Speaking of family, I’m grateful to say that our team continues to grow; we brought on talented people across multiple new positions this year. While I personally remained in the midwest, our center of gravity has left Chicago (sadly) and is now in Washington, DC. With such a dramatic shift and a relinquishing of our physical office during the pandemic, I was concerned how we’d work with one another. And yet I think we’d all agree (as our 360 review process proved out), we’re content with the chemistry and working relationships we continue to have. For being such a quantitatively driven company, one of our main hiring philosophies is a very qualitative one: “no assholes.” We insist we all treat each other like grownups. We have no “office politics” or “palace intrigue.” We are passionate about our mission and do the work to be done, then go home and be whomever we are away from the company.
This year also saw us continue to mature our business processes - a major goal of ours for the past 3 years as we slowly scale the size of our company and work on more mission critical forecasting efforts. Most notably, we were audited under the SOC 2 Type II standard, which was an internal controls report capturing how we safeguard customer data and how well those controls are operating.
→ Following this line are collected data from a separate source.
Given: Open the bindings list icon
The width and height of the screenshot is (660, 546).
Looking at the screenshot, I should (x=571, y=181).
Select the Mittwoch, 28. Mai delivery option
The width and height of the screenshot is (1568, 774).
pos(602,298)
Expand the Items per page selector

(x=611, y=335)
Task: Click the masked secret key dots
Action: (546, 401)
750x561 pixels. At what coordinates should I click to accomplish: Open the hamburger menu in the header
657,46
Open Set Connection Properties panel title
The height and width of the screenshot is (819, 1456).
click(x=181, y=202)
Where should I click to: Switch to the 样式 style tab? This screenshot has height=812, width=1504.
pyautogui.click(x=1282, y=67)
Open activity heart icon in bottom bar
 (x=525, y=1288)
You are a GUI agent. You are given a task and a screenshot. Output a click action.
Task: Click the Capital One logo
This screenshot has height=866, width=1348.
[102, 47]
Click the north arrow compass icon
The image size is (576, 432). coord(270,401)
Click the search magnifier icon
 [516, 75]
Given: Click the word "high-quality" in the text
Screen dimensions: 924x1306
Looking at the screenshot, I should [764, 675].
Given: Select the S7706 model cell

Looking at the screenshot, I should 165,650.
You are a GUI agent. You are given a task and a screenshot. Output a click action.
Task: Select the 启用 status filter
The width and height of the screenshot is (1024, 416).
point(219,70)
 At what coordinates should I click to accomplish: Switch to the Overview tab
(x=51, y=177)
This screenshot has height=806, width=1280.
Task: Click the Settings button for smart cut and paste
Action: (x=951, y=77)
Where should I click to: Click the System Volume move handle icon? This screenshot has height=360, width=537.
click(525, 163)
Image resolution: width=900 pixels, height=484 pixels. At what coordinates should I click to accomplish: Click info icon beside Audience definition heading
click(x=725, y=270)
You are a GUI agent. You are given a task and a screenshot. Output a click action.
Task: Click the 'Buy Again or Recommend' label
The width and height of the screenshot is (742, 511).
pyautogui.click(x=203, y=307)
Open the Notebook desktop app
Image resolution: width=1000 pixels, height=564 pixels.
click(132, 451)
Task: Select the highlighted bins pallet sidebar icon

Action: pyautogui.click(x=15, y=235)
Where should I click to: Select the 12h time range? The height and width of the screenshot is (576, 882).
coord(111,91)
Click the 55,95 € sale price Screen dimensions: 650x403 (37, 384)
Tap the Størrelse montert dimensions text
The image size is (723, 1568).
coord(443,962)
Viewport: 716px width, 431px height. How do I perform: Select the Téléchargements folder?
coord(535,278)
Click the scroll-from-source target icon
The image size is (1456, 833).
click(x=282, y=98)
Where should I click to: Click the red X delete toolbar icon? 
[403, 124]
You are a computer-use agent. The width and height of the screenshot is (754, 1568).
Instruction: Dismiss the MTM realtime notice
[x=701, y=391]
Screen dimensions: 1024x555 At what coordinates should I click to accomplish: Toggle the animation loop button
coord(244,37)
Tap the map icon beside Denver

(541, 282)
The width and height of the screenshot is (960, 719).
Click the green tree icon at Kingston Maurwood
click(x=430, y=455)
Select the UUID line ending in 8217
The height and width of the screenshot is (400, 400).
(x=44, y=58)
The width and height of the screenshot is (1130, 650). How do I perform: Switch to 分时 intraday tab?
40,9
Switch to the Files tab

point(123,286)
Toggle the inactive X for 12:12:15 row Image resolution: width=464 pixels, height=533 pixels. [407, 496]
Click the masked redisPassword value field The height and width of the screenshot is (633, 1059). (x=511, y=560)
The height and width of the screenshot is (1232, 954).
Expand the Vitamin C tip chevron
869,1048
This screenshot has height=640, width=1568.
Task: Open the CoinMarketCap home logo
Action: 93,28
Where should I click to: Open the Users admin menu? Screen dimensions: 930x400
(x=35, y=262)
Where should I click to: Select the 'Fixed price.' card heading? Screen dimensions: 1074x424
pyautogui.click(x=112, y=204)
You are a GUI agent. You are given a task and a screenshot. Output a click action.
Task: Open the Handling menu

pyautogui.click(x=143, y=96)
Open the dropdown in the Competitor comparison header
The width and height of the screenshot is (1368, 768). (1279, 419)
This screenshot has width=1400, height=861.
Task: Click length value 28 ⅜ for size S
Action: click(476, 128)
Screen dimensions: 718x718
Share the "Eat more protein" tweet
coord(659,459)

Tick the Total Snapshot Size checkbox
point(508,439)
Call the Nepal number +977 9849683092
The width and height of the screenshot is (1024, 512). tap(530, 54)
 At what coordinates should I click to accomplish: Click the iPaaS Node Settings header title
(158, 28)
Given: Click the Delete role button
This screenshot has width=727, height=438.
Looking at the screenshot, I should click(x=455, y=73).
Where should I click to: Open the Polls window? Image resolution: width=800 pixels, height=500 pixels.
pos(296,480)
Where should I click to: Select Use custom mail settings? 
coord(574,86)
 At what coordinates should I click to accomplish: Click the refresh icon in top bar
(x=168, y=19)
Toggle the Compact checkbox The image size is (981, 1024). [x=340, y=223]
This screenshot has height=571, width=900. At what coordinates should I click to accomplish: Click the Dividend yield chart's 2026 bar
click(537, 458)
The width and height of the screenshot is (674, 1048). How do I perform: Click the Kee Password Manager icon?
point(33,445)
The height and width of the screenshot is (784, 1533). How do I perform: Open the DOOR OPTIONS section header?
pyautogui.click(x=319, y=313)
Finally, I’d be negligent if I didn’t give thanks to my co-founder, Ben, for another great year. Our company is on excellent financial footing, and we yet again increased our year-over-year revenue and profits from 2021. When I did Y Combinator years ago, they always said your co-founder will become like a spouse, and this is absolutely true. Ben and I talk multiple times a day, we make every important decision together, and I feel more confident about any discussion if he is there. I trust him implicitly. He is not only a wonderful engineer and friend, but a humble, under the radar thought leader in the forecasting space that should get more recognition than he does. He is the backbone of so much of what Cultivate does.
Despite a successful year, I am already excited about 2023. The INFER project run by UMD’s ARLIS will be announcing a co-sponsored forecasting tournament with a significant player in the AI space next month, and will also be formally launching a U.S. Government-wide forecasting platform in the spring. Our 6-12 month product roadmap will see a re-launch of our native mobile apps, enhancements to team and forecasting functionality, and much more. Potential new clients will see us take our crowdsourced forecasting methodology into an increasing number of industries where the additional rigor we provide for their analytic processes can lead to competitive advantage through lowered risk and smarter resource allocation.
Thank you for reading this, and as always, feel free to reach out to me with any ideas, questions, or critiques. I’d love to hear from you.